The published AUC0-inf values are reported as percentile summaries of 10,000 Monte Carlo replications conditioned on the OFLOTUB cohort covariate distribution; the simulated values here come from a smaller virtual cohort whose covariate distributions are approximated rather than resampled directly from the trial data set, so exact agreement is not expected. Differences within ~20% across percentiles indicate the structural model and parameter values reproduce the published exposure within the spread of the cohort.

Assumptions and deviations

  • Predose additive residual error not implemented. Smythe 2013 Table 2 reports a third residual-error component, an additive error of 0.0418 ug/mL applied uniquely to predose concentrations following an unobserved prior dose. The packaged model uses only the main combined additive + proportional residual; the predose-only error term is omitted because it requires a per-observation indicator (predose-vs-postdose) that is not naturally expressed at the model level. Downstream users who want the predose-only component can attach it externally.

  • IOV encoded as per-occasion etas. Smythe 2013 reports a single IOV variance per parameter (CL/F, V/F, MTT). With two sampling occasions in the design (first dose, day-28 steady state), each IOV variance is implemented as two per-occasion etas of equal variance (the second fixed equal to the first), matching the NONMEM $OMEGA BLOCK(1) + SAME idiom used in the sister Wilkins 2008 rifampicin model. The OCC column is consumed inside model() via binary indicators oc1 / oc2.

  • FFM reference of 55 kg. Equations 5 and 6 are written as (MASS / 70)^exponent in the paper, but the table footnote clarifies that the reference patient is “a typical 70-kg male patient and with a fat-free mass (FFM) of 55 kg.” The reported parameter values (5.11 L/h and 141 L) are the typical-value predictions at that reference; the model therefore normalises FFM by 55 kg rather than 70 kg so the typical-value clearance equals 5.11 L/h at FFM = 55 kg.
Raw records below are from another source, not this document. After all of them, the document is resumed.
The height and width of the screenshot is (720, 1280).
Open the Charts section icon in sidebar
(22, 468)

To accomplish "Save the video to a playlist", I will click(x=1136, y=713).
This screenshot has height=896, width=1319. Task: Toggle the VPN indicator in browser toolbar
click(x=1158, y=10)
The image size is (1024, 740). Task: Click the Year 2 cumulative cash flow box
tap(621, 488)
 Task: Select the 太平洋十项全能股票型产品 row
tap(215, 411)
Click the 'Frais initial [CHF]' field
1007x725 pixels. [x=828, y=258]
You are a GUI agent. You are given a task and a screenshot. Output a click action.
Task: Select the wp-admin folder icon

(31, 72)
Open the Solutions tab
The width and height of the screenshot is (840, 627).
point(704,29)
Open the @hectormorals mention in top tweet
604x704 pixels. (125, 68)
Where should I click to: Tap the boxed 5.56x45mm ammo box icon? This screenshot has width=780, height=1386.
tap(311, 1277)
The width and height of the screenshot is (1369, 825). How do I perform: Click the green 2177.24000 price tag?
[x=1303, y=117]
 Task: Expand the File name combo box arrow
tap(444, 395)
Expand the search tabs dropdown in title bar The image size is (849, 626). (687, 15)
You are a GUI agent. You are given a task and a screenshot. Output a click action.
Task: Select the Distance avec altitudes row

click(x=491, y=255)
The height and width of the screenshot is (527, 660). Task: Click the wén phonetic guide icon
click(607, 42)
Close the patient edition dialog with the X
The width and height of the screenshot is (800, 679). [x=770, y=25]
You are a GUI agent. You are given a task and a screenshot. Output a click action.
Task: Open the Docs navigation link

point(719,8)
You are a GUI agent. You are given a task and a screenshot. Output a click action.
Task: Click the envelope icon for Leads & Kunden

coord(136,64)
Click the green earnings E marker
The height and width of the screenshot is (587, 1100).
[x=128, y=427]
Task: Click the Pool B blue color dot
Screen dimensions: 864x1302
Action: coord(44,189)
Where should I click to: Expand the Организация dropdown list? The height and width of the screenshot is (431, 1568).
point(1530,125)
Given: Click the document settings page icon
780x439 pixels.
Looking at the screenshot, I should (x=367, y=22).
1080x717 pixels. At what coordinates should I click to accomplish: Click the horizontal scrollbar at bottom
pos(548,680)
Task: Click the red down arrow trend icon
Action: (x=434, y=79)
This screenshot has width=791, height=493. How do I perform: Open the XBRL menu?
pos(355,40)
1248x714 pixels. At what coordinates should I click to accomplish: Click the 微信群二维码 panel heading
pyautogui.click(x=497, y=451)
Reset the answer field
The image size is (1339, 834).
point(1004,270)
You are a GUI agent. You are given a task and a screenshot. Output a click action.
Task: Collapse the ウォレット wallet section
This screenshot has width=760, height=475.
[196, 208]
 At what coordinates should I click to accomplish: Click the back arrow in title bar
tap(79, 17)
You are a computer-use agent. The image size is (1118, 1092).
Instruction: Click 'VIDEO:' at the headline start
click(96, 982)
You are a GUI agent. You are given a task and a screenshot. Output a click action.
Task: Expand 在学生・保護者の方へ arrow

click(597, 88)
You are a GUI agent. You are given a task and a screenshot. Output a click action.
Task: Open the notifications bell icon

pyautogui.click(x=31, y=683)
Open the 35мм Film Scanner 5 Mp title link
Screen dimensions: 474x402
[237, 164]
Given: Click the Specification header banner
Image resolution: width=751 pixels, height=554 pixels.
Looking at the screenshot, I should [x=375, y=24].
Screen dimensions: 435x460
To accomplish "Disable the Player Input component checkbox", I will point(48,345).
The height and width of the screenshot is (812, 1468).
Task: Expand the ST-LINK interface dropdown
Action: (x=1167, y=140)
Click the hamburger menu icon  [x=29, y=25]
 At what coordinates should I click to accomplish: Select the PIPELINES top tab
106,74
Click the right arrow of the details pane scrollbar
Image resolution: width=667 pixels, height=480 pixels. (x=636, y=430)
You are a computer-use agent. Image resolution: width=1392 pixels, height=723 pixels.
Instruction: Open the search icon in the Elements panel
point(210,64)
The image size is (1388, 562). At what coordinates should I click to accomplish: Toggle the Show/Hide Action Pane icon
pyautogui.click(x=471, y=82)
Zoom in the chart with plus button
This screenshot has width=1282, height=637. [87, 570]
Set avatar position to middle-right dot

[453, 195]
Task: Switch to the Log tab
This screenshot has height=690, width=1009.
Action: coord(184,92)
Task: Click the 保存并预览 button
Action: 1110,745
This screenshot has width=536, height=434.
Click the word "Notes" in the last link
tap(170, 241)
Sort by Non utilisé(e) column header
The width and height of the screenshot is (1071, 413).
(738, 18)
  • Cohort covariates not resampled. The virtual cohort uses parametric draws from Gaussian / binomial distributions that match the marginal medians and IQRs reported in Table 1; the actual cohort’s joint covariate distribution (e.g. correlation of weight with FFM, regional clustering of HIV status) is not reproduced. Cohort medians of the simulated exposure may therefore differ modestly from the published 10,000-subject Monte Carlo medians.

  • Co-medication is implicit. The packaged model is fit to the data set in which all subjects received gatifloxacin in combination with rifampin, isoniazid, and pyrazinamide. The 11.7% bioavailability reduction at steady state is attributed by the authors to rifampin’s induction of P-glycoprotein-mediated efflux of gatifloxacin in enterocytes and hepatocytes (Discussion, paragraph 2). Users who intend to simulate gatifloxacin monotherapy should treat the steady-state F as the unperturbed value (i.e., remove the OCC = 2 bioavailability shift) and consider the model out of scope for monotherapy use cases.